→ **PAGE EXCERPT**:
See: https://cloud.google.com/speech/limits#content

You said...

establishing the connection seems to take about 4 seconds on our architecture.

Do you know if that connection overhead is on the google-cloud-python side or has something to do with your architecture?

daspecster on 15 Dec 2016

@daspecster I don't think it's the 1 minute limit for streaming, I do know what you're talking about, but I'm not actually streaming until the user enters 'y' and the record/request/response streams are started and used. My understanding is that I'm only just creating the channel to begin with and that doesn't count against the 1 minute timeout. Also I only end up streaming for about 10 seconds at a time.

I am building an embedded system using a samsung artik710 running debian.
When I run

     with cloud_speech.beta_create_Speech_stub(
            make_channel('speech.googleapis.com', 443)) as service:

on my MacBook it is basically instant.

When it runs on my embedded architecture it takes about 4 seconds.

dakrawczyk on 15 Dec 2016

Ok, good to know!

I just realized that your code is actually not using this library. You're using the gRPC library directly.
I don't know that this is the best issue to discuss as it might be kind of drawn out.

If you want you can ping me on https://googlecloud-community.slack.com. I've spent some time in Speech so I might be able to help get you going.

daspecster on 15 Dec 2016

@dakrawczyk Hello! Looks like you're using the sample that I wrote, so I'm here to take blame / responsibility ^_^;

From the symptoms you describe (error happens in time span > streaming limits, re-starting the stream a lot, some auth thing mentioned above), my guess is that the access token is expiring.

→ **LISTED ENTRIES**:
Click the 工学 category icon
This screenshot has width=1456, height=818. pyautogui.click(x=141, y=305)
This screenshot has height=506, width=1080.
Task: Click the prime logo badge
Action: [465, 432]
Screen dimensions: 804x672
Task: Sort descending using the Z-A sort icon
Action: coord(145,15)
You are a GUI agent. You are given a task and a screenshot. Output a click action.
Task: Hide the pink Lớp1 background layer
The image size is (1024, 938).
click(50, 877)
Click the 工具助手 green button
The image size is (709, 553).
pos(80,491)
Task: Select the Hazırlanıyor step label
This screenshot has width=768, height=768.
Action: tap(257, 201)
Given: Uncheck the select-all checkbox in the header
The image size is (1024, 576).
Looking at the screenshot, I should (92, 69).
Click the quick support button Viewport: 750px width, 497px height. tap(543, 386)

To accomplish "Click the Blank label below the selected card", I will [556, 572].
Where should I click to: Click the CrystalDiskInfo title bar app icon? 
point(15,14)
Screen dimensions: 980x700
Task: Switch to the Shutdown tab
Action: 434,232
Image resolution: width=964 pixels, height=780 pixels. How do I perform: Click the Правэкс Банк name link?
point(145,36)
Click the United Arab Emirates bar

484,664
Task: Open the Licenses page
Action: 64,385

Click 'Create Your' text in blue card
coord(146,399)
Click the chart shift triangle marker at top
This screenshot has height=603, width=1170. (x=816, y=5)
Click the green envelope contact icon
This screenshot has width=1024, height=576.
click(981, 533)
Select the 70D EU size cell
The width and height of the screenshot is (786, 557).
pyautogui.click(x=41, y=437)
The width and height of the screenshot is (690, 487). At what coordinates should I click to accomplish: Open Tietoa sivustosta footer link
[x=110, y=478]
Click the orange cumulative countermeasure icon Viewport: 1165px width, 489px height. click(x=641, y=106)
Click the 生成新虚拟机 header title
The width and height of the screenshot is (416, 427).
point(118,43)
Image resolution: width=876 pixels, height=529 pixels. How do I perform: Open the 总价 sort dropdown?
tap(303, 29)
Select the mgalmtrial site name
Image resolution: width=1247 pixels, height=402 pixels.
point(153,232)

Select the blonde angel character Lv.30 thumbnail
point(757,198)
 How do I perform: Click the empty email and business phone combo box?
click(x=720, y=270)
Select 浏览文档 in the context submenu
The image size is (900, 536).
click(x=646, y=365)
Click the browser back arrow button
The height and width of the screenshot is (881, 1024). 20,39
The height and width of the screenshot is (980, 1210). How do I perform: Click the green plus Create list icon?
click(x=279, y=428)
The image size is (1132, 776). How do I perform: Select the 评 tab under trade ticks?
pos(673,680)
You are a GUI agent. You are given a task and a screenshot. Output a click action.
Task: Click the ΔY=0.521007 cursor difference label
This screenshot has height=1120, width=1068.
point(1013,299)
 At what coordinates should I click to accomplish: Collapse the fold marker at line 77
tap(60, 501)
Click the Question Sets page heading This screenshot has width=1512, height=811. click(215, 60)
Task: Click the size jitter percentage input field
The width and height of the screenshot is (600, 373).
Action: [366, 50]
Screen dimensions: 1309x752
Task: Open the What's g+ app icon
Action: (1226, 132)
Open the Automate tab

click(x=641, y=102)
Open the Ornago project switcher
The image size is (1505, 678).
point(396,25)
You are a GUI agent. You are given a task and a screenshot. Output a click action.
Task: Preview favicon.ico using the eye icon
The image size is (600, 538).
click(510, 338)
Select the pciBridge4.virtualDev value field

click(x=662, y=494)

→ **TASKS AND EXERCISES**:
(a) Rewrite the Speech API thread between "dakrawczyk on 15" and "get you going.", inclusive, with "gRPC library" replaced by "gRPC package".
(b) Carry on the Speech API connection-delay thread from the point where it stops.

→ **ANSWERS TO THE TASKS**:
(a)
dakrawczyk on 15 Dec 2016

Ok, good to know!

I just realized that your code is actually not using this library. You're using the gRPC package directly.
I don't know that this is the best issue to discuss as it might be kind of drawn out.

If you want you can ping me on https://googlecloud-community.slack.com. I've spent some time in Speech so I might be able to help get you going.

(b)
The make_channel function grabs an access token the first time it's run (ie when it creates the channel), but doesn't refresh it, so if you keep it open for long enough, soon enough the access token's validity period expires. I imagine each time you start a new stream, grpc is re-sending the auth headers, so eventually you'll start getting auth errors.

If that's the case, you might be able to fix this by modifying make_channel so that it calls get_access_token() on the fly, instead of just getting it upon channel creation.

Let me know how that works. I haven't looked at the google-cloud-python code, but perhaps it's a similar issue?

jerjou on 16 Dec 2016

Also - the sample has since been updated to use the google-auth package, which should also fix that issue.

jerjou on 16 Dec 2016

🎉2

@jerjou Thank you! Trying this out now :]

dakrawczyk on 17 Dec 2016

@jerjou I've updated to the newer sample code that uses the google-auth package.

I am still under the impression that the channel closes after a certain amount of time, probably due to the validity expiring.

Here is the error I receive when trying to send/receive data from the channel after some time and the channel has closed.

Traceback (most recent call last):
  File "transcribe_streaming.py", line 323, in <module>
    main()
  File "transcribe_streaming.py", line 310, in main
    listen_print_loop(recognize_stream)
  File "transcribe_streaming.py", line 239, in listen_print_loop
    for resp in recognize_stream:
  File "/usr/local/lib/python2.7/site-packages/grpc/_channel.py", line 344, in next
    return self._next()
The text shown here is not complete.